There was some controversy under the former Section 70(c) of the Bankruptcy Act of 1898 and the 1962 version of the Uniform Commercial Code. S.D.C.L. 57A-9-301(1)(b) and 301(3) are the 1962 version *44 of U.C.C. §§ 9-301(1)(b) and 301(3) (1962 Approved Draft). That version of the U.C.C. grants priority to the lien creditor only if that creditor obtained the interest without knowledge of the unperfected security interest. That 1962 version also imputes knowledge to the trustee if all creditors of the estate had knowledge of the security interest. City of Vermillion, S.D. v. Stan Houston Equipment Co., 341 F.Supp. 707, 712 (D.S.D.1972). However, the Bankruptcy Reform Act of 1978 expressly contradicts this provision, stating that the status of a lien creditor granted to the trustee is "without regard to any knowledge of the trustee or of any creditor." 11 U.S.C. § 544(a). The status of the trustee and the conditions under which such status is attained are federal questions governed by the Bankruptcy Code. Commercial Credit Co., Inc. v. Davidson, 112 F.2d 54 (5th Cir. 1940). See also Robbins v. Bostian, 135 F.2d 298 (8th Cir. 1943). Therefore, Section 544 of the Bankruptcy Code effectively pre-empts contrary state law found in the 1962 version of the Uniform Commercial Code codified in South Dakota at S.D.C.L. 57A-9-301.[1]

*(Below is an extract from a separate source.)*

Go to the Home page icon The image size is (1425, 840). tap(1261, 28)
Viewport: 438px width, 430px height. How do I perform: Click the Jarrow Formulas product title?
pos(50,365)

For the foregoing reasons, it is the judgment of this Court that Defendant Oahe Federal Credit Union held an unperfected security interest in Debtors' equipment, and the Trustee, Plaintiff herein, may avoid such interest pursuant to his powers vested through 11 U.S.C. § 544(a). Defendant Oahe Federal Credit Union is an unsecured creditor. The sale free and clear of any lien of Oahe Federal Credit Union, as proposed by the Trustee, is granted.
This Memorandum Decision constitutes Findings of Fact and Conclusions of Law. An appropriate order shall enter.
NOTES
[1]  Though not effective for the purpose of this decision, as the South Dakota Legislature repealed the contradictory state law effective July 1, 1982. S.D.C.L. 57A-9-301(3) (Supp. 1982).